Dataset entries:
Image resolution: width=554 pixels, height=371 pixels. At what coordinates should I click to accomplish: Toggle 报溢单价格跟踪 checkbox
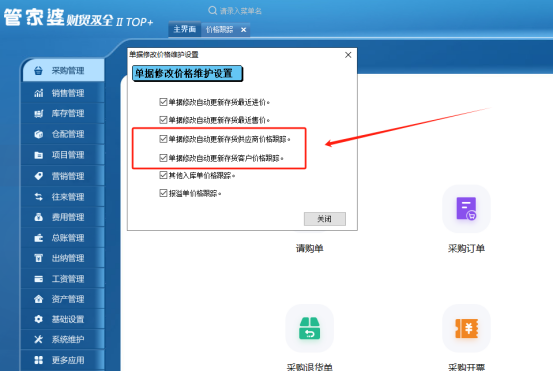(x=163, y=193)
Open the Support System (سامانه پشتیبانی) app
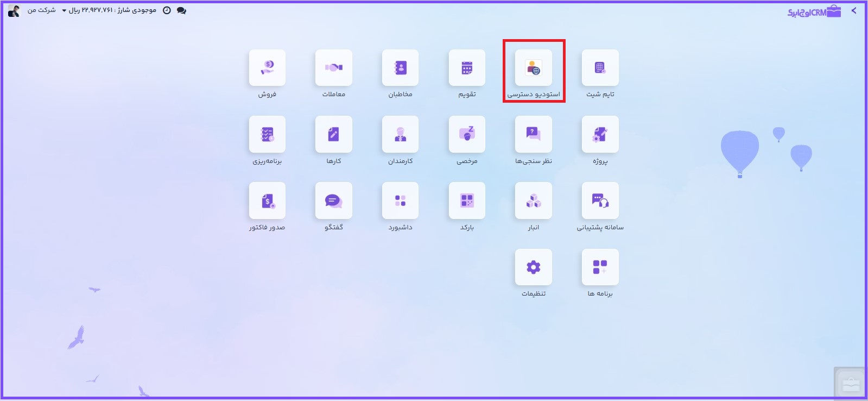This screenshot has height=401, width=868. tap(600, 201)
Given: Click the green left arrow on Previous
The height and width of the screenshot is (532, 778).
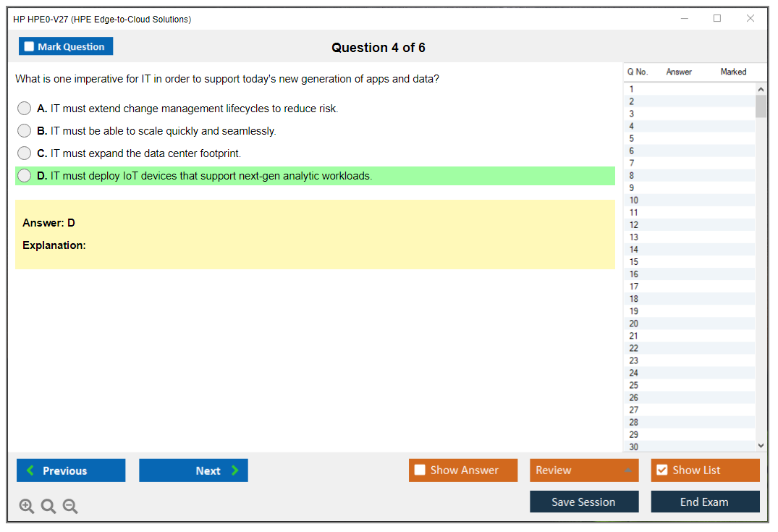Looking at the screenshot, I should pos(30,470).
--
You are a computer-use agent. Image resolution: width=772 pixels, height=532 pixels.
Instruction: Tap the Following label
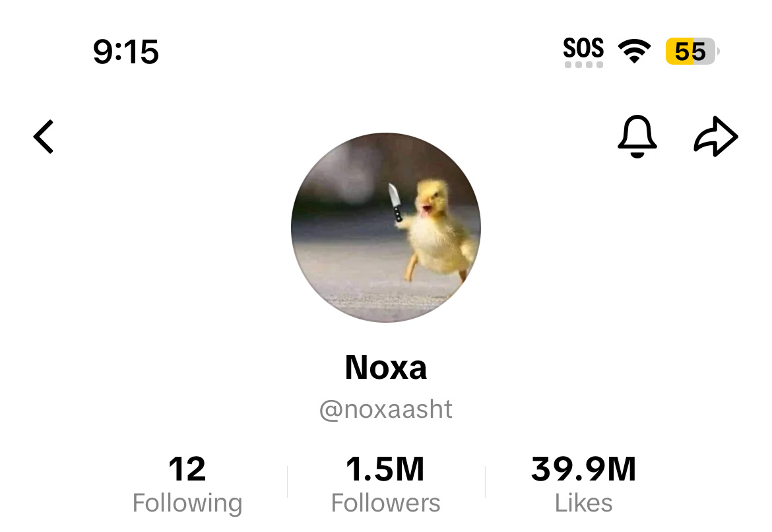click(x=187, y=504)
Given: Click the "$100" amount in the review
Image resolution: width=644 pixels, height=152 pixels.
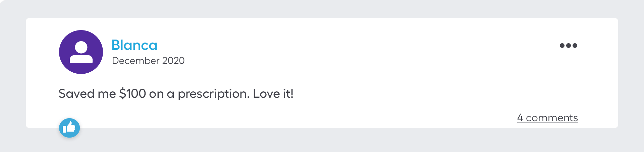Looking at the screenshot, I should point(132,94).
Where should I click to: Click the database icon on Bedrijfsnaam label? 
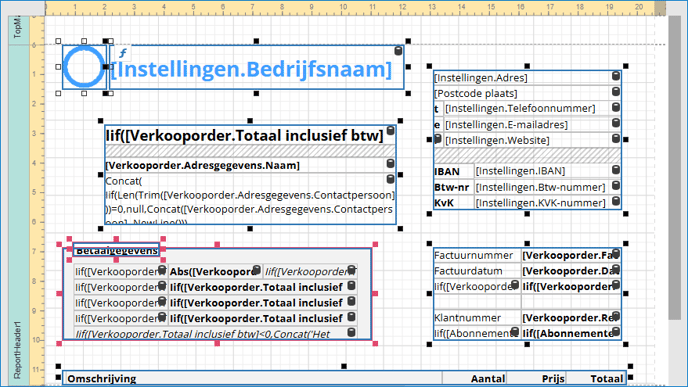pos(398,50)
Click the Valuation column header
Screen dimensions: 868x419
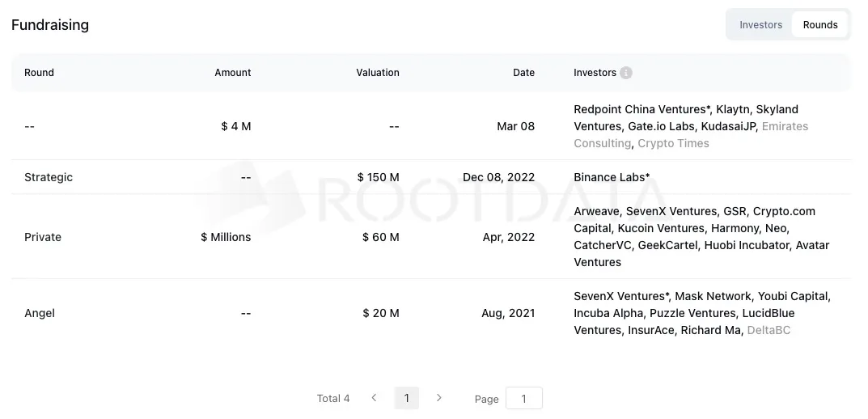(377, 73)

▶ **Aim of the task**
Which of the lines above mention the word "Given"? Pull those lines out.

▶ **Result of this exercise**
Given: Click the green left arrow on Previous
Given: Click the "$100" amount in the review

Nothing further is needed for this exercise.